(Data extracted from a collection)
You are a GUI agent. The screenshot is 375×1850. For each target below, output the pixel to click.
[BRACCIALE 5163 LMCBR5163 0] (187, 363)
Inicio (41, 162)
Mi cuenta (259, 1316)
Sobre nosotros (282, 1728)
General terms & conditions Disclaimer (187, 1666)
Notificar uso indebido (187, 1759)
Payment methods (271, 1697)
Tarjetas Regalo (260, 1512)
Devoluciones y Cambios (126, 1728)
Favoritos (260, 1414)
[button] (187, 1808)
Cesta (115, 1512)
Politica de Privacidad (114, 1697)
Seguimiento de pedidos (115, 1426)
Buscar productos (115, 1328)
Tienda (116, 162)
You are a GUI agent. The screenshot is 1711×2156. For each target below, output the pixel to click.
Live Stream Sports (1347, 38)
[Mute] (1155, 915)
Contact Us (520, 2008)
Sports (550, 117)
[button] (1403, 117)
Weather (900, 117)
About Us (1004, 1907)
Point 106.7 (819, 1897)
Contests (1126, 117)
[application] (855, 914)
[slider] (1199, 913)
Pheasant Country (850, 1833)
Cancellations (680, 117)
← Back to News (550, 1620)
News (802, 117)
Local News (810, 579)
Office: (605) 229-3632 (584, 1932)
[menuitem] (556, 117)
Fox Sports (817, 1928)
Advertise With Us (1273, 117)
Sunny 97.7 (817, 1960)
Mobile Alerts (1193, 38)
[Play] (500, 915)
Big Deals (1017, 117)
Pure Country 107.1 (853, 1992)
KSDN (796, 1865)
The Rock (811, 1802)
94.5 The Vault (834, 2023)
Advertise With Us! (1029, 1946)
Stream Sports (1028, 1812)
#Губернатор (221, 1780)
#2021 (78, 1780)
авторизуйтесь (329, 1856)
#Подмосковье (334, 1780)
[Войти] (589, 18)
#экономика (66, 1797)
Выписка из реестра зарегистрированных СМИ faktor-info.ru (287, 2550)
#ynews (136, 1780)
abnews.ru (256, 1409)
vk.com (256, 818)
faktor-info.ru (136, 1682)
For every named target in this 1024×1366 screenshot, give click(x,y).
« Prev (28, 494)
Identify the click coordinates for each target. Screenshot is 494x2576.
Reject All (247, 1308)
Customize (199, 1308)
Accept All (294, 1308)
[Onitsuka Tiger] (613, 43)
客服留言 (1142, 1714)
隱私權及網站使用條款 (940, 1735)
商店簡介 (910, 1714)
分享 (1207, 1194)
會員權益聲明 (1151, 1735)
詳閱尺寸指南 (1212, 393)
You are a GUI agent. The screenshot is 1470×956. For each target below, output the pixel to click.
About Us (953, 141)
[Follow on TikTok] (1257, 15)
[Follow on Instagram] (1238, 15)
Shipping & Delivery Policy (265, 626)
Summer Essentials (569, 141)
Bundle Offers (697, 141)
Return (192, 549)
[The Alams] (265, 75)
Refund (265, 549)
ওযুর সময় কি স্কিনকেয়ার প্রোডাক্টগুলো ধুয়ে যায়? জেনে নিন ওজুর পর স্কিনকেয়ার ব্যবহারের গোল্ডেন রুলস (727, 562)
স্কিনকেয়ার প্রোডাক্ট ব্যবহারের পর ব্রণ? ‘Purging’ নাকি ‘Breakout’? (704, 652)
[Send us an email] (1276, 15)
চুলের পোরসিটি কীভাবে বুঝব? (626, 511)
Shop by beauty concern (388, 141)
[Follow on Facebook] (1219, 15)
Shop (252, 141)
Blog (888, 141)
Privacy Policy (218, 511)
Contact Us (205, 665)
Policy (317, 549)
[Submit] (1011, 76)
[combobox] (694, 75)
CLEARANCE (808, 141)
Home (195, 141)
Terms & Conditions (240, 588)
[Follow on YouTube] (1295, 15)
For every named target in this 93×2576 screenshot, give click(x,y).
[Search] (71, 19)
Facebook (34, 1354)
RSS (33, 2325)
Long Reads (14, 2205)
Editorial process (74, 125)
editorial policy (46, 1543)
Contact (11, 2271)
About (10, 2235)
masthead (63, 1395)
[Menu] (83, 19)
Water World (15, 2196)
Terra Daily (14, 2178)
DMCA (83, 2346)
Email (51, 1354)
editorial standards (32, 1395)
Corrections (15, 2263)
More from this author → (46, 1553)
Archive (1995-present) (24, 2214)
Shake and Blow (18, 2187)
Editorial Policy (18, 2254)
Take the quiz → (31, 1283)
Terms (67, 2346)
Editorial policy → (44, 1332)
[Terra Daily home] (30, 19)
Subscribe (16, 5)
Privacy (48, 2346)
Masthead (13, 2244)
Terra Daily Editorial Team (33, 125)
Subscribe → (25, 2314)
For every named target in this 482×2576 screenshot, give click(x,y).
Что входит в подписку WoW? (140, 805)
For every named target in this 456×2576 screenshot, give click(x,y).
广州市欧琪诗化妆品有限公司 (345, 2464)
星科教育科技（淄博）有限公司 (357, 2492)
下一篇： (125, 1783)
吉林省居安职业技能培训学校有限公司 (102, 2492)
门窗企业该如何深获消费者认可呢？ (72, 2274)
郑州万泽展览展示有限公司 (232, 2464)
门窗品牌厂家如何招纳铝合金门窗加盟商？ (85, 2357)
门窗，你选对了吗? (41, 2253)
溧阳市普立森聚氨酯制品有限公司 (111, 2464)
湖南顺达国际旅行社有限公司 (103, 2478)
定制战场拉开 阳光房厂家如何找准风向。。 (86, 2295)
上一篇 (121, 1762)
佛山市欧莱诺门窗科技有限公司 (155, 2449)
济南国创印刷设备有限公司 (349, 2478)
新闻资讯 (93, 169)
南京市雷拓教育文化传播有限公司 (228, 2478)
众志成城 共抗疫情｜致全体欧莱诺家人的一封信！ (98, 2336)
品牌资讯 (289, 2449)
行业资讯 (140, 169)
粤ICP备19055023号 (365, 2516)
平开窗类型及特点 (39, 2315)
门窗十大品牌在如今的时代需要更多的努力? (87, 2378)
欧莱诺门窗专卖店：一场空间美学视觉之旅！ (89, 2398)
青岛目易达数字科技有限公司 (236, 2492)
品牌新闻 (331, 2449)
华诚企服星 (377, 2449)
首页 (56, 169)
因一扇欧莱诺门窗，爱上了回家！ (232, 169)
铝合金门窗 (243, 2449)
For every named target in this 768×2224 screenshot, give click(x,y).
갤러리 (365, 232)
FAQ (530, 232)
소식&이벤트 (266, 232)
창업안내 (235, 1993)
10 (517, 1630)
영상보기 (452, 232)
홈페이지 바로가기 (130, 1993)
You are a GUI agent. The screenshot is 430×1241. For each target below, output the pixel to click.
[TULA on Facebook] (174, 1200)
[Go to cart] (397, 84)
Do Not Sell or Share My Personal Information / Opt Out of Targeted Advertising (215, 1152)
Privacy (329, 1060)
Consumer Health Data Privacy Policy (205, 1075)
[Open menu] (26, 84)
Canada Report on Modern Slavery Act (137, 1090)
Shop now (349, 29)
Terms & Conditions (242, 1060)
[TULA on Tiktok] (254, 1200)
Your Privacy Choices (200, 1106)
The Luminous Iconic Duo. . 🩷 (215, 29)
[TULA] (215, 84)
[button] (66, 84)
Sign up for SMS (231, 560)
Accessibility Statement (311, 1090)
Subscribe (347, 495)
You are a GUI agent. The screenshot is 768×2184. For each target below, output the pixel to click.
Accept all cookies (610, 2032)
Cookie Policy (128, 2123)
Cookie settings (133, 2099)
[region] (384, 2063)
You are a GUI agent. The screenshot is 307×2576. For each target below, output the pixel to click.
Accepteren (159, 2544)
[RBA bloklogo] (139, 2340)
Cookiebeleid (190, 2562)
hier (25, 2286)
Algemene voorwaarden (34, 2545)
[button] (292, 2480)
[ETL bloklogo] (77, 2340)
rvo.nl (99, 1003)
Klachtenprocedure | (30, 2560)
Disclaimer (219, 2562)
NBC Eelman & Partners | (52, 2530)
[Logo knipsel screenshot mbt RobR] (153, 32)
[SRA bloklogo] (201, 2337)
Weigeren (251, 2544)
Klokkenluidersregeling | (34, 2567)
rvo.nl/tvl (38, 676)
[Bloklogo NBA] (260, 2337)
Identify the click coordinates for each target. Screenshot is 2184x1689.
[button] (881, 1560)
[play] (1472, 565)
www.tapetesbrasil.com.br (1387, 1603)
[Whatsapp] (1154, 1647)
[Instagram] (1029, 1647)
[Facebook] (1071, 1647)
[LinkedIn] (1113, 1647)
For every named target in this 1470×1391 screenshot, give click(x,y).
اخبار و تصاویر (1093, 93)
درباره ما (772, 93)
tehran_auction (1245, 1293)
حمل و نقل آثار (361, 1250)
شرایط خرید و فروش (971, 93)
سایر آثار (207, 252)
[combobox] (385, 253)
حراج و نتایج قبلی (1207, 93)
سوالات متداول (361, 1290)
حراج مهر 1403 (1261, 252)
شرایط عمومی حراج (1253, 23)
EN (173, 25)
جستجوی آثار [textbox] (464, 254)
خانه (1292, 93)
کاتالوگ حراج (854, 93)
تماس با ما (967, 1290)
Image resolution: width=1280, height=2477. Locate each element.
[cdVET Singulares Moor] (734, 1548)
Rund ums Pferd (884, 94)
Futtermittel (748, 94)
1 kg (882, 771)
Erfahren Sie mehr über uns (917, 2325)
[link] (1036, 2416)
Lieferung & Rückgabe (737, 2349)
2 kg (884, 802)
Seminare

**The task:** List each line of the entries that holds the string "Shop".

**Answer box:**
Shop by beauty concern (388, 141)
Shop (252, 141)
Shop now (349, 29)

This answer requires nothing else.